• **Work to complete**: Copy every line of the rows below that contains the string "value". Matching is case-sensitive.

━━━

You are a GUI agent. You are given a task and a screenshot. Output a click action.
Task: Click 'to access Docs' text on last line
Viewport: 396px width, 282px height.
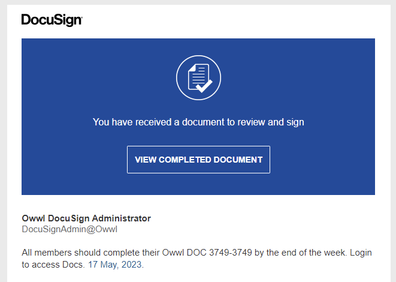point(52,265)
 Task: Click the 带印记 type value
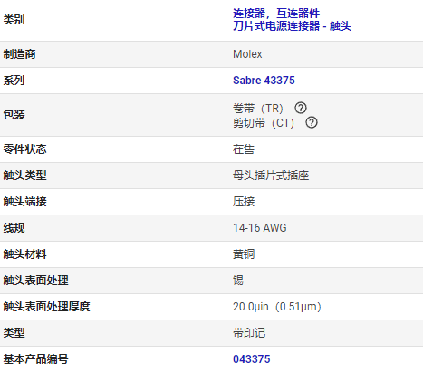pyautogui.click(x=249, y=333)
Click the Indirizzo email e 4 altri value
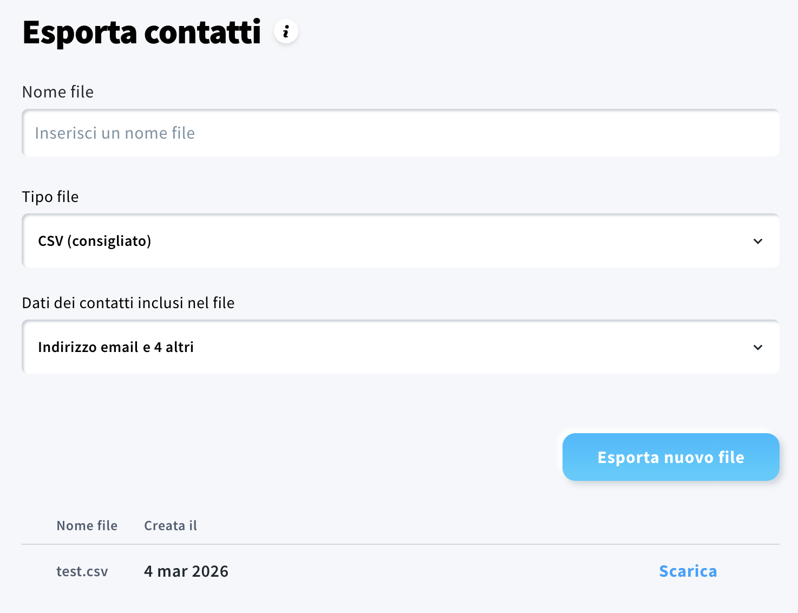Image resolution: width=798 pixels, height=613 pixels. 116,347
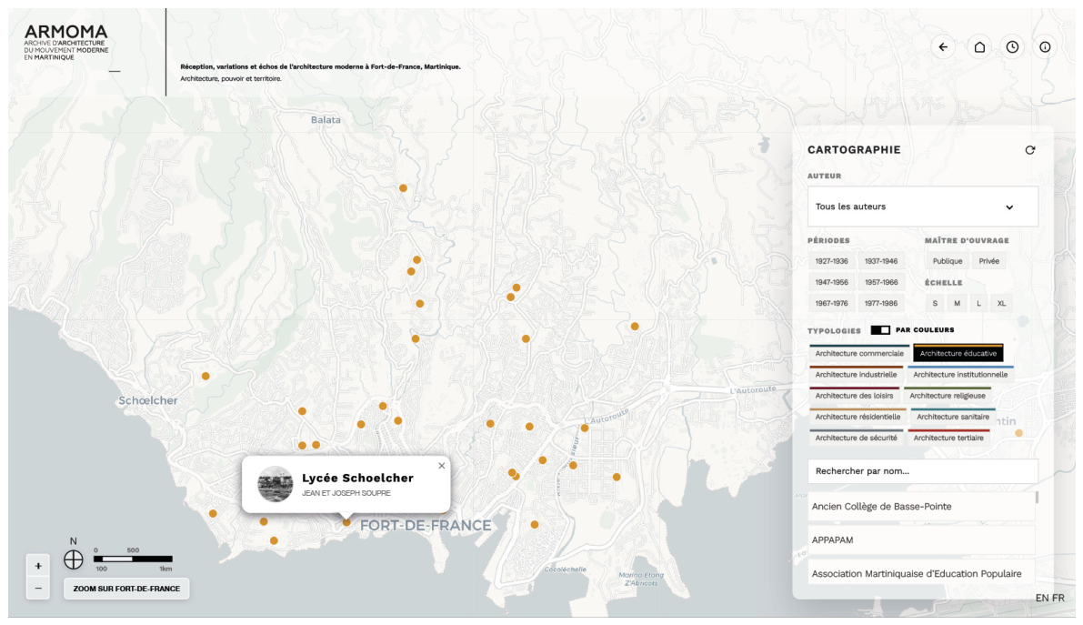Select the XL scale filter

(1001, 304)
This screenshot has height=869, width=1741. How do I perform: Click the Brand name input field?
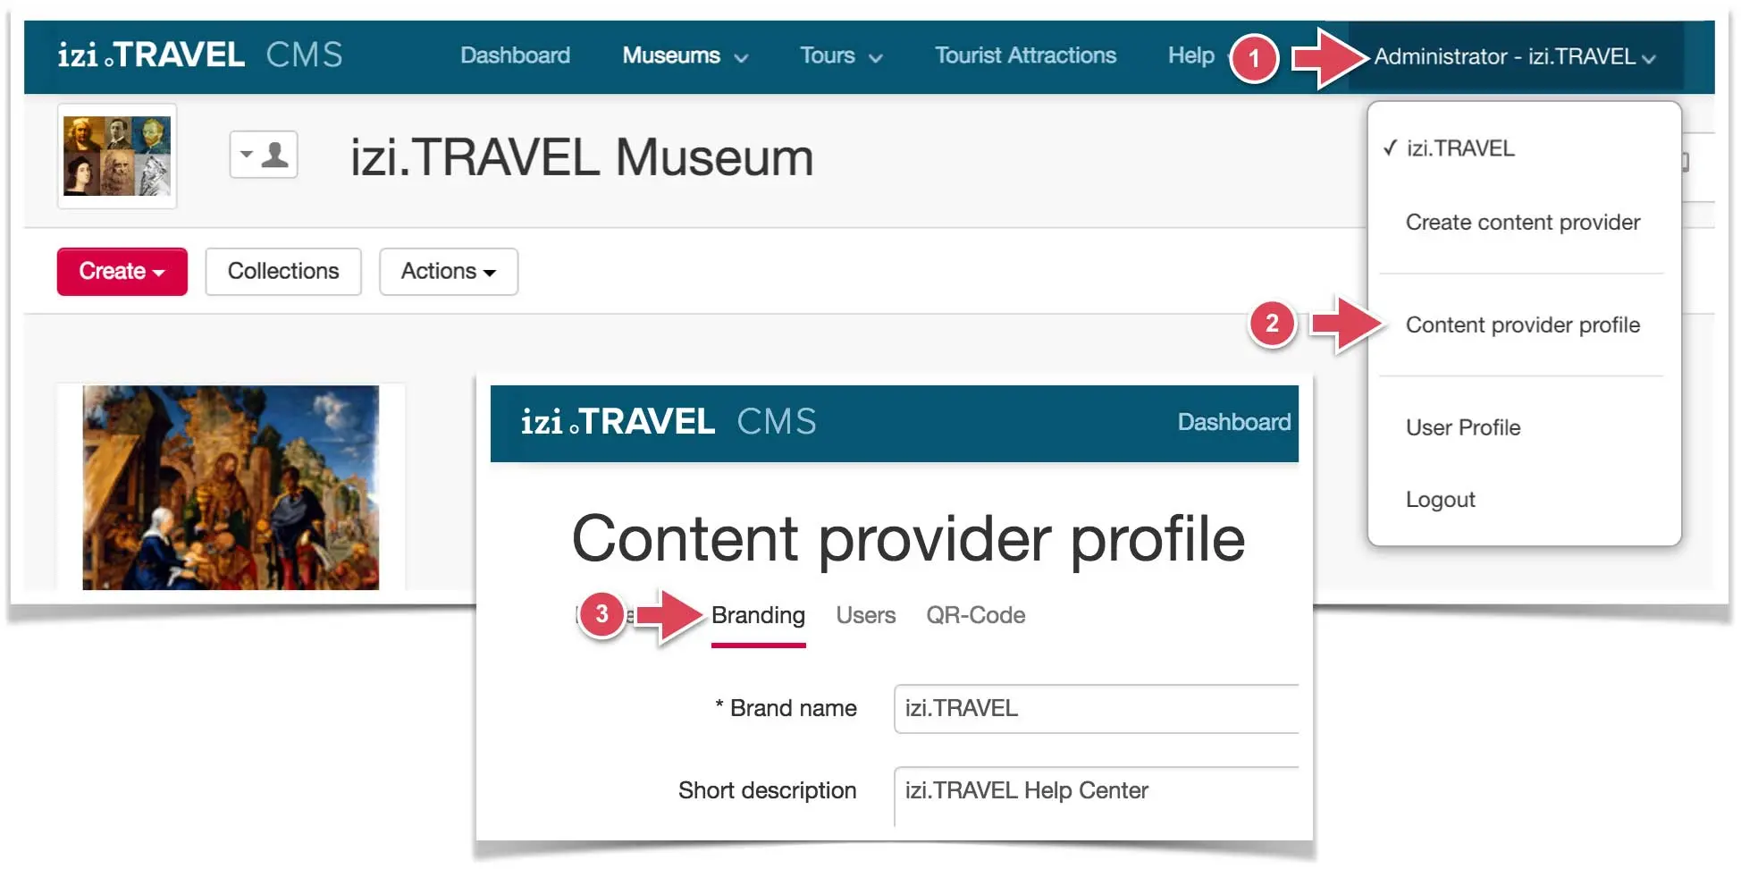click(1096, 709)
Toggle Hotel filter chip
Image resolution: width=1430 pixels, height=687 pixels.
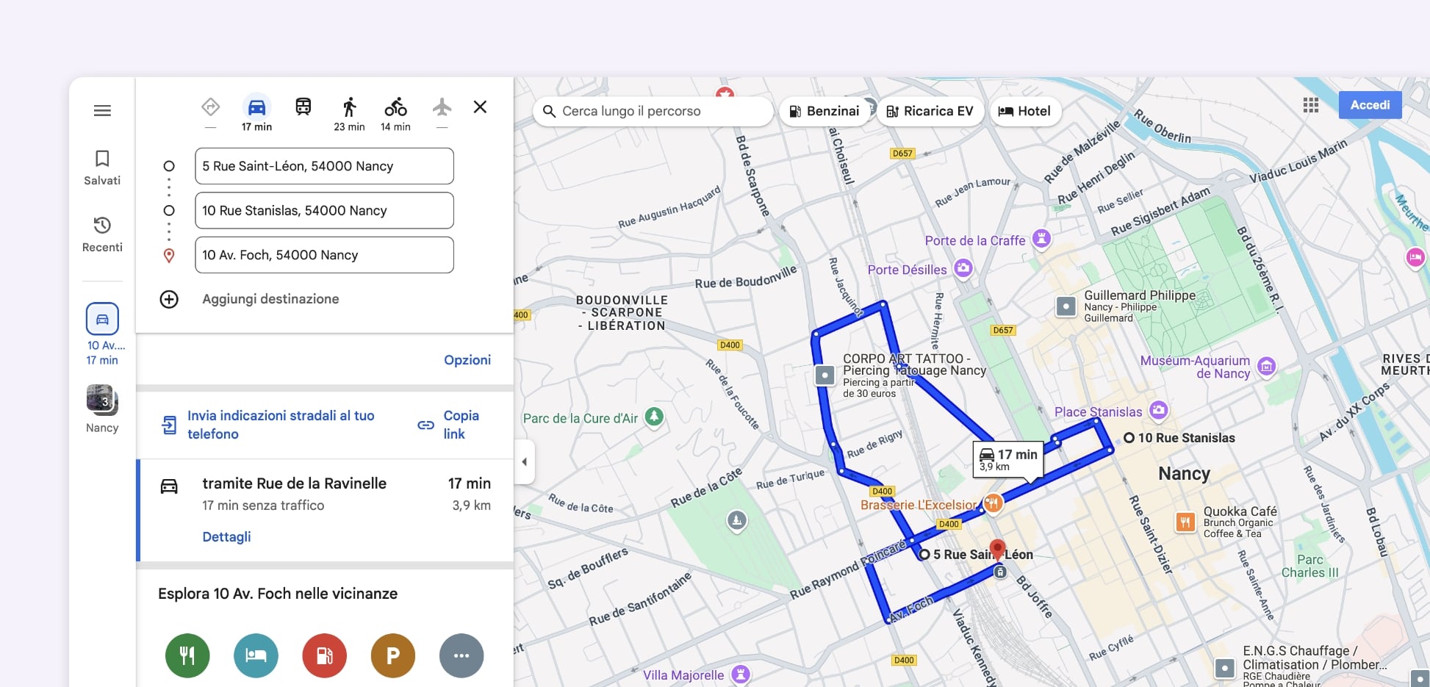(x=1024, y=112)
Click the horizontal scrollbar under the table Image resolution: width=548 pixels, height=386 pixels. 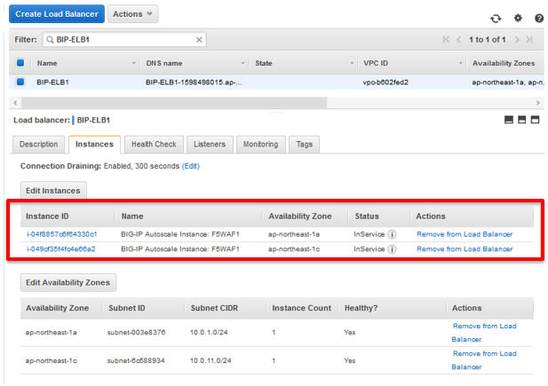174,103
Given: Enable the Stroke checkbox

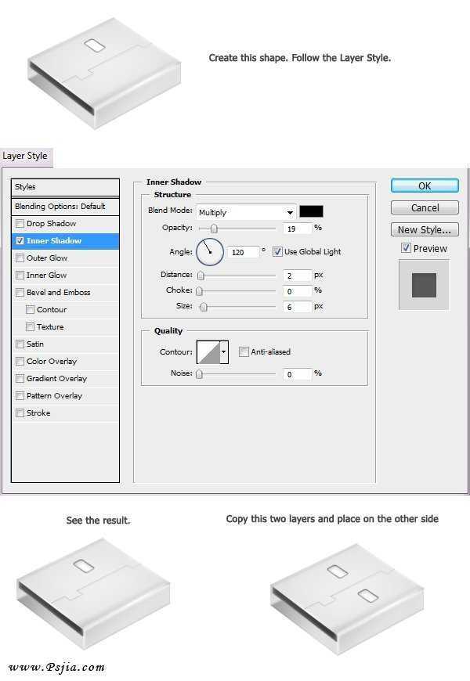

━━━

• **Exercise solution**:
 Task: Click the 带印记 type value
Click the Indirizzo email e 4 altri value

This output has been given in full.